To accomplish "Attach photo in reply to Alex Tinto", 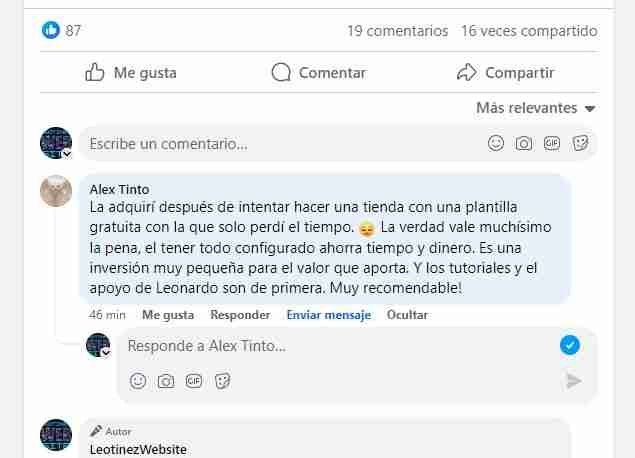I will tap(166, 380).
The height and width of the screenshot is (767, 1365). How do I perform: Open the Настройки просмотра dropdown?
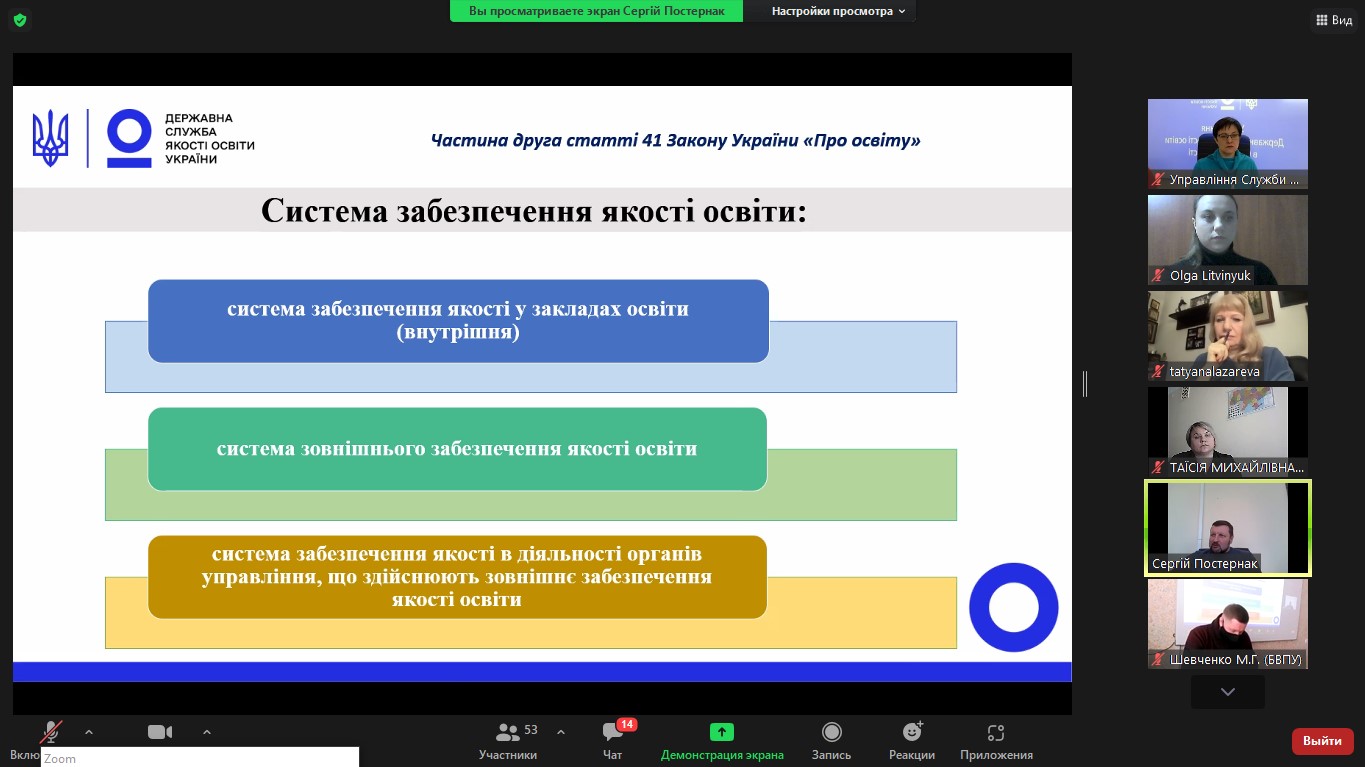click(838, 11)
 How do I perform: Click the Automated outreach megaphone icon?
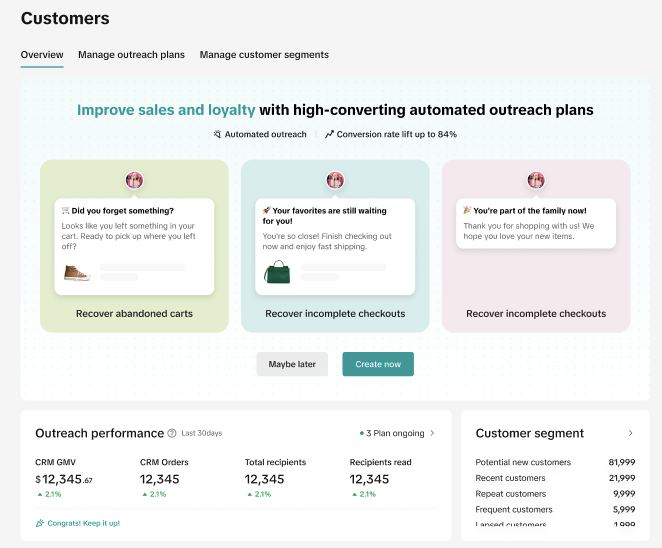pyautogui.click(x=217, y=134)
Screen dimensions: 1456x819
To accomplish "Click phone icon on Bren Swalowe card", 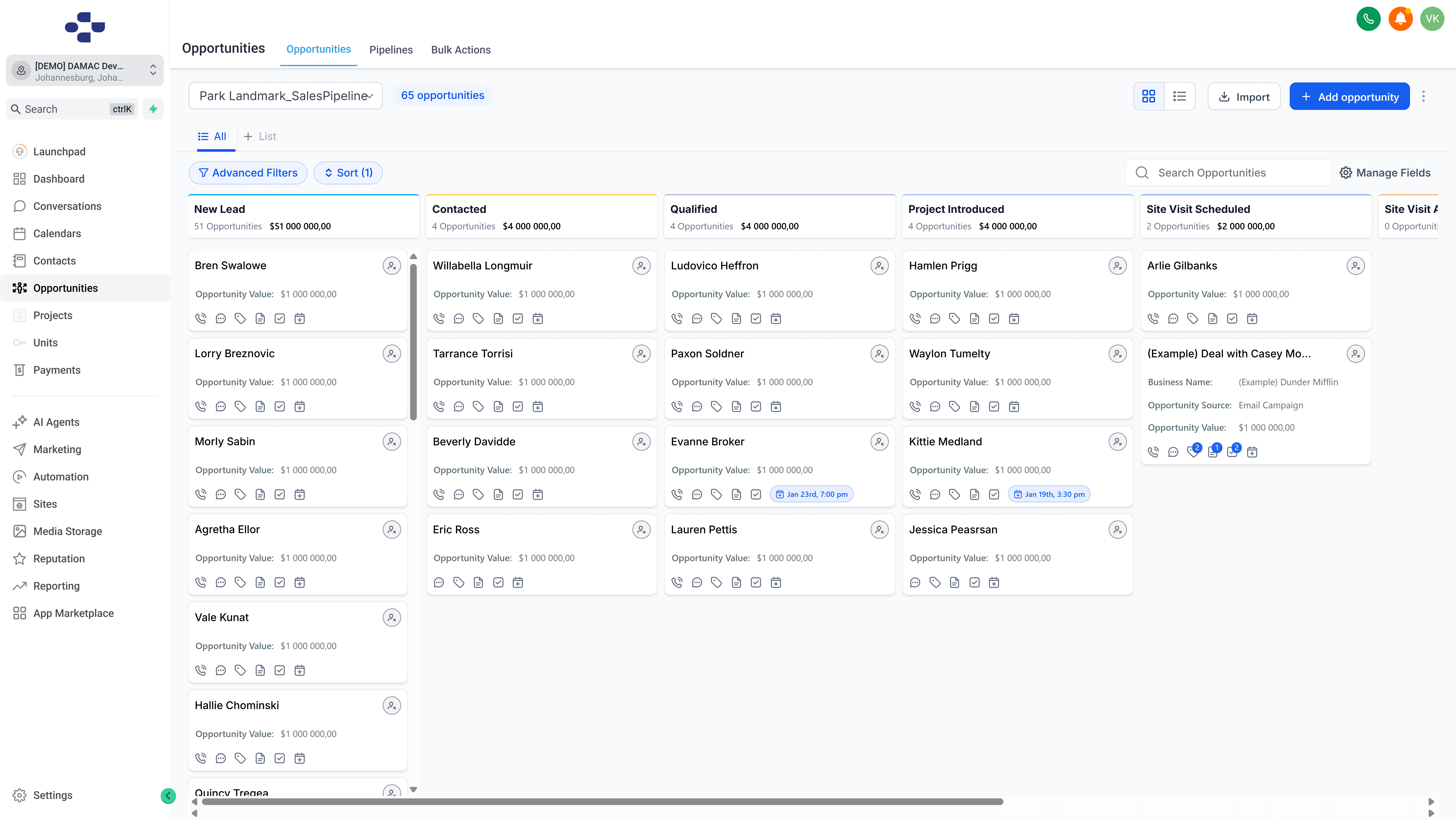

┄┄┄┄┄┄┄┄┄┄

◆ THE TASK
Format the rows from the line containing "Screen dimensions: 1456x819" up to and including the last line as a Markdown table with the columns No and Line. Leave out blank lines and any pictures.

◆ PROBLEM SOLUTION
| No | Line |
|---|---|
| 1 | Screen dimensions: 1456x819 |
| 2 | To accomplish "Click phone icon on Bren Swalowe card",  |